A recent study by Euromonitor International showed writing instruments registered “current retail value growth of 12 per cent in 2016” to reach Rs 4,100 crore ($616 million). Pens, which remain the largest category within the industry, accounted for 67 per cent of retail value sales in 2016.
“In the last few years, the keyboard, keypad, touch screen have become the preferred writing instruments for students and professionals. Are they replacing the traditional pen and pencils? The answer is no. At least in the next 20 years, I do not think there will be any threat from increasing digitisation,” says Linc Pen and Plastics MD and CEO Deepak Jalan.
“In volume terms, the market grew about 6-7 per cent last year and a similar trend is also expected in the current year. In value terms, at least a 10 percent growth in writing instruments is expected in 2017,” he said, adding that the growing literate population will lead to higher consumption of pens and pencils.
In the 2011 census, India’s literacy rate was put at 74.04 percent, up by about 8.66 per cent from the previous census. Compared to the adult literacy rate, the youth literacy rate was about nine per cent higher.
Echoing Jalan was Shreyansh Kocheri, an analyst with the research firm Euromonitor International, said electronic devices, such as smartphones, tablets, and portable computers, did not impact sales of writing instruments in 2016.
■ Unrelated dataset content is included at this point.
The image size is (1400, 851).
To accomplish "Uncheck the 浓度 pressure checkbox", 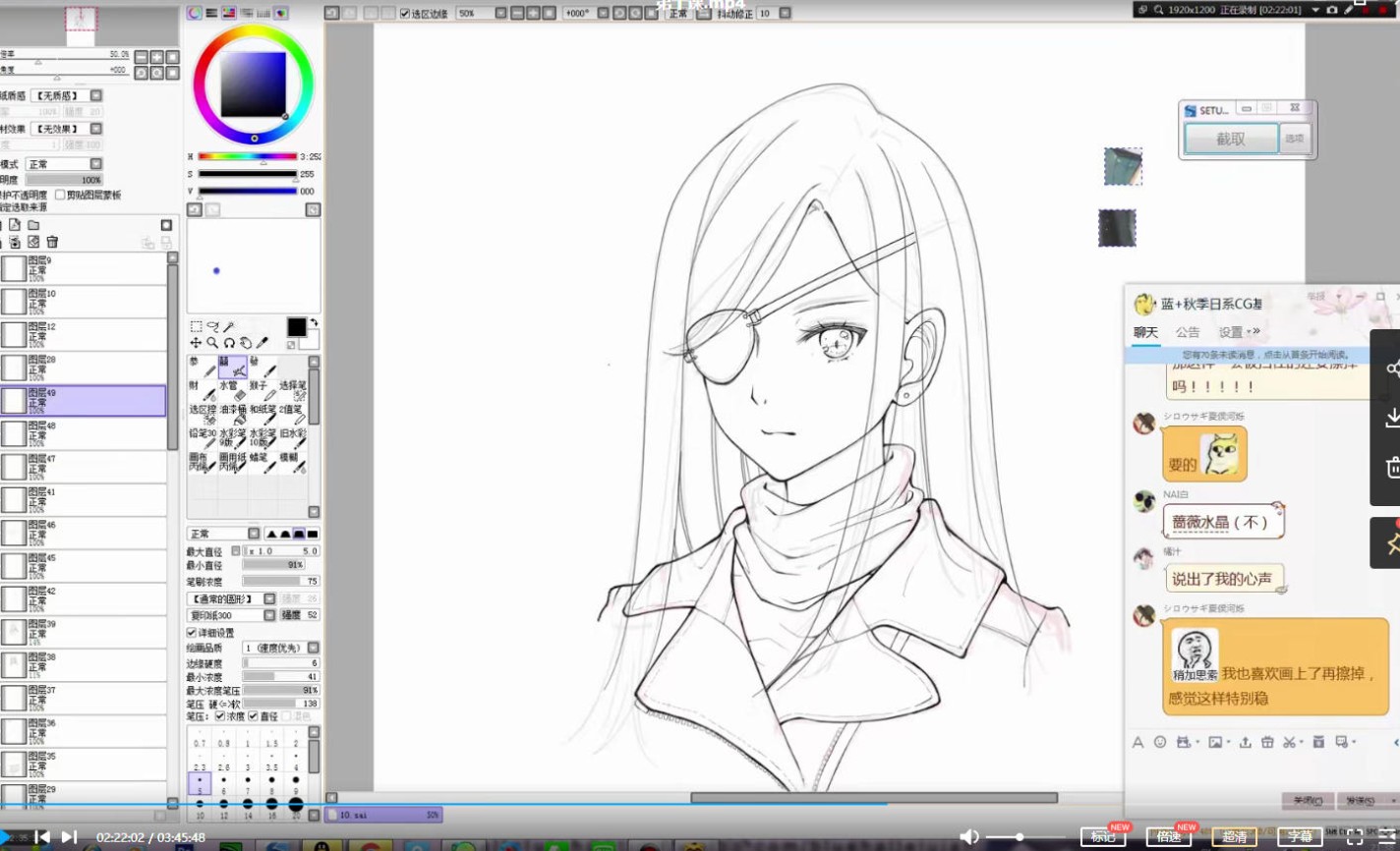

“There are, however, an increasing number of government programmes that provide public school students with free school materials, including notebooks, pens, and pencils, among other items, which limit overall sales of such products in retail channels,” he said.
Apart from the daily needs, the psychology of attaching greater value to the written material is still driving growth for the industry.
“More and more digitisation is happening, but people are still appreciating the benefits of writing by using pen or pencil on paper. Just as using electronic devices for writing emails, Whatsapp and SMSes, a lot of people are valuing the written words, realising that notes in black and white create a lot more impact,” says William Penn’s CEO Nikhil Ranjan.
There is enough research and it has been proved that people remember hand written words and notes more vividly, he added.